When writing programs and scripts for Windows, should we provide an alternate means to input a password besides an argument to a command-line option to avoid unintentionally exposing the password?
The answer to this question suggests that a dedicated password input prompt improves security by preventing shoulder-surfing. Are there any other ways to exploit a visible password in a command string that justifies writing alternate input methods, both in the context of a shell and in the way Windows manages processes?
Do the security implications change when starting a program from a batch file or PowerShell script that passes a password as an argument to the program?
$password = # prompt for password
Edit – I understand that we can misinterpret this question as opinion-based because I mention “best practices” and “recommendations” to provide background. However, I seek specific evidence that demonstrates how a password might be vulnerable in a command argument and—if this assumption is valid—concrete examples or references that depict secure alternatives.
Windows historically didn’t save command history between sessions, only within the session. This was true for the command prompt and for PowerShell.
As Bill Stewart pointed out, Windows PowerShell on Windows 10 and Windows 2016 includes PSReadline by default, which does save your command history between sessions. You can see this by looking at the file here:
But even if it’s set to off, or on an OS version that didn’t offer the option, that doesn’t mean entering a plaintext password as an argument is a good idea.
If you must offer that, you should also have a way to have the program prompt at run time.

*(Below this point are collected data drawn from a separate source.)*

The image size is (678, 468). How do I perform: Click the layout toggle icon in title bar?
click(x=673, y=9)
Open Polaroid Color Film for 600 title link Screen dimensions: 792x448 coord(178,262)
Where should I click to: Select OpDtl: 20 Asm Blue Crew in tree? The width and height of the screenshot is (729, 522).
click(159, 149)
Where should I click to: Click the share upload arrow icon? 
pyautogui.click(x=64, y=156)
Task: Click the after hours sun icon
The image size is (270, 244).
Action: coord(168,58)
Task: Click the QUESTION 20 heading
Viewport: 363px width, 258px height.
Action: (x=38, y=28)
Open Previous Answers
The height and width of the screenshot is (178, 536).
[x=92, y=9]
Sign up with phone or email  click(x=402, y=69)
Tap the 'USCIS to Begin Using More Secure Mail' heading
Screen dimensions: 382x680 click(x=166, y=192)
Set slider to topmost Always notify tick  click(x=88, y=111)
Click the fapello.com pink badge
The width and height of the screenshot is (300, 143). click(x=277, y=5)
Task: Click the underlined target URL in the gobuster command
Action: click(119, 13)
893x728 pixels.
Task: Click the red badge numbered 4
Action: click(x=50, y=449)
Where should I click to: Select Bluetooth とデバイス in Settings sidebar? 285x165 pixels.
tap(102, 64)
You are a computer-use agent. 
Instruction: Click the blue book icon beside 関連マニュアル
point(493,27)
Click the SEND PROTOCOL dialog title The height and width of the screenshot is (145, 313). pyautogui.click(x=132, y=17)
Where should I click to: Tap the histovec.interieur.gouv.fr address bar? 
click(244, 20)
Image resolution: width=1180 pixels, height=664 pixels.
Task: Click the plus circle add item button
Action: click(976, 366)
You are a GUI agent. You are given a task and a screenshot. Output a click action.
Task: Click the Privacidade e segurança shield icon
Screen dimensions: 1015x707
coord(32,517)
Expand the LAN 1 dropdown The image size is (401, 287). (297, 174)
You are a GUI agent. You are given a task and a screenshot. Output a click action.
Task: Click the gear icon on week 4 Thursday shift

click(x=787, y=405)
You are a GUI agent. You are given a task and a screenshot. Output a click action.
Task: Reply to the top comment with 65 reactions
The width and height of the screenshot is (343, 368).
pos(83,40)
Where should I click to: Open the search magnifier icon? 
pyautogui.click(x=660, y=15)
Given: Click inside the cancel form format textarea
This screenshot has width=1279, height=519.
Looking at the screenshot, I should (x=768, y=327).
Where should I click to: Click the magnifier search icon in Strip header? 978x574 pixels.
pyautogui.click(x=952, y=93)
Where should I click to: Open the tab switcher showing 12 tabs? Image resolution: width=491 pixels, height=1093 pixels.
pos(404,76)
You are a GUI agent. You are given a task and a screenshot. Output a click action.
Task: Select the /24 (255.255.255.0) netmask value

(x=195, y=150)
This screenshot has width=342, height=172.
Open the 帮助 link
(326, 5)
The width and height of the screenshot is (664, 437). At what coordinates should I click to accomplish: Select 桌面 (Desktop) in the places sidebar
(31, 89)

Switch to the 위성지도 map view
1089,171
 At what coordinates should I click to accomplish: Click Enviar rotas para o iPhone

For PowerShell and other .Net applications, you have another issue with accepting plaintext passwords: they linger in memory and there’s no good way to explicitly clear them.
This issue is two-fold: strings are immutable in .Net, which means you cannot just modify the string with nulls or random characters to clear it in memory (you will actually be creating a brand new string), and on top of that you cannot control when a specific object will handled by garbage collection, so you can’t explicitly remove it.
This is why the
SecureString class exists, but not everything can use this.
In PowerShell, there is a
PSCredential object which stores a user name in plain text and a password as a
SecureString. This should always be used in PowerShell, and should be the preferred argument type (in lieu of a separate user name and password).
Most commands in PowerShell that require a credential take it as this type of object.
You can retrieve a plaintext version of the password easily with this object as well. Doing so then puts that into a managed string and you get the risks I mentioned above.
In my opinion though, it is still preferable to use a
PSCredential object in these situations, right up until the point you need the plaintext version. It helps to maintain the standardization of this type in both a built-in/’official’ capacity, as well as in user-defined commands.
This type is also easily serializable with
Export-Clixml into a form that is encrypted. This can give you a really nice way of providing an automated option to use stored credentials in scripts, with nothing in plaintext, and no prompting or user intervention required.